Common Pitfalls to Avoid#
Beyond the 100-partition limit, there are a few other gotchas worth knowing about.
Schema mismatches between source and destination. If you’re using INSERT INTO on a table and the source data has different column types or ordering, the insert will fail. Always verify that your SELECT query returns columns in the same order and with compatible types as the target table.
Forgetting to handle NULL values. SQL NULL handling can be subtle. If your source data has nulls in columns that the target table expects to be non-null, your INSERT will fail. Use COALESCE or CASE statements to provide defaults where appropriate.
Running CTAS with the same external_location. If you try to create a new table with an external location that already contains data from a previous CTAS, Athena will fail because the directory isn’t empty. Either clean up the old data first or use a new location.
Not testing partition keys. Before running a CTAS on a large dataset, test your partition key selection on a smaller subset. This helps you catch issues like excessive cardinality or unexpected null values early.

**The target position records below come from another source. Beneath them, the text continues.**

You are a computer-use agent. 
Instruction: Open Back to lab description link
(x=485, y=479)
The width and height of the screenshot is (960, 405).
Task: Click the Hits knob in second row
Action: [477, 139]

When to Use Athena Transformation Versus AWS Glue#
Athena CTAS and INSERT INTO are powerful, but they’re not always the right tool. Use Athena transformation when your needs are straightforward and your data volumes are manageable. You’re doing a format conversion, applying filters, or reshaping columns—nothing exotic.
Reach for AWS Glue when you need more sophisticated operations like complex joins across multiple data sources, machine learning transformations, streaming ingestion, or when you need to manage dependencies across many transformations. Glue also handles schema evolution more gracefully and provides better tooling for monitoring large-scale ETL workflows.
For a quick rule of thumb: if you can express your transformation as a single or small number of SQL statements, Athena is likely faster to implement and more cost-effective. If your transformation logic spans dozens of steps or requires programming language flexibility, Glue becomes the better choice.
Conclusion#
Athena’s CTAS and INSERT INTO capabilities democratize data transformation. You no longer need to provision Spark clusters or write complex application code to convert formats, apply transformations, or partition data. A few lines of SQL can accomplish what once required significant engineering effort.
The key to using these features effectively is understanding their constraints—particularly the 100-partition limit—and designing your partitioning strategies thoughtfully. Start simple with CTAS to do a bulk transformation and format conversion, then maintain your data with incremental INSERT INTO statements. Monitor your query performance and adjust your partitioning if needed.
As you build more sophisticated data workflows, you’ll develop an intuition for when Athena’s lightweight SQL-based approach is sufficient and when you need to graduate to more powerful tools. Until then, leverage the simplicity and serverless nature of Athena to iterate quickly and get your data into a queryable, optimized state with minimal overhead.